Making the numbers work
Clinics that have added mental health services have found that the start-up period can be difficult financially.
To employ the collaborative care model, for example, practices must hire a care manager and set up a contract with a psychiatric consultant. Research shows, however, that using the model can produce significant cost savings over time. Over a four-year period, there was a savings of nearly $3,400 per patient in every category—mental health, medical and pharmacy, according to a study published in The American Journal of Managed Care. During the first year, practices spend about $500 per patient delivering collaborative care, but by the third and fourth year, they start to accrue savings.
“A lot of organizations try to get seed money for the start-up part of the program,” says Diane Powers, associate director of IMPACT. Five practices that are currently implementing the collaborative care model have received federal grants for start-up costs through President Barack Obama’s Social Innovation Fund.
Once your program is in place, the challenge is finding a way to get reimbursed. “It can be difficult to cover the costs based on the fee-for-service system,” says Phillips. Many insurers won’t pay for phone consultations, and psychiatrists typically can’t bill for patients they don’t see face-to-face. Still, there are ways to get reimbursed in a fee-for-service environment.

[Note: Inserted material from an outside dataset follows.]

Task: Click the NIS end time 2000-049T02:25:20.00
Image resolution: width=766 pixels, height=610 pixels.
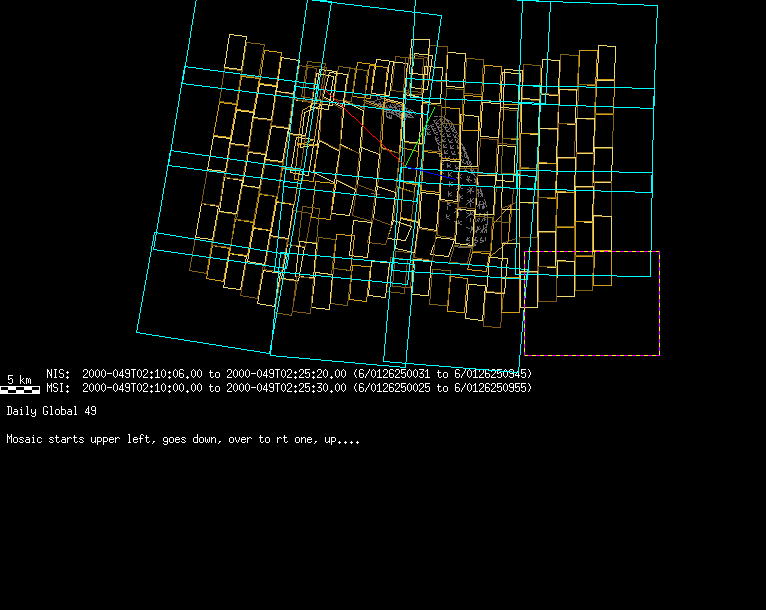Action: click(x=286, y=374)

Health plans that pay capitated fees are easier to work with. In Massachusetts, where the Harvard practices are located, the majority of physicians are paid a set fee per patient per year.
“If we spend more than that, we take some risk,” says Phillips. “If we spend less, we get to share the savings. So it’s up to us to decide how to spend the money, and we can use it to pay for mental health care. We’re finding that by coordinating care better, we can reduce the number of hospitalizations and readmittance rates, so we’re achieving substantial savings.”
Despite the challenges, the team-based approach to mental and behavioral health care seems to be worth the extra effort.
“There’s incredible excitement about it,” says Phillips. “Everyone feels this is at the heart of what our patients and practices need.”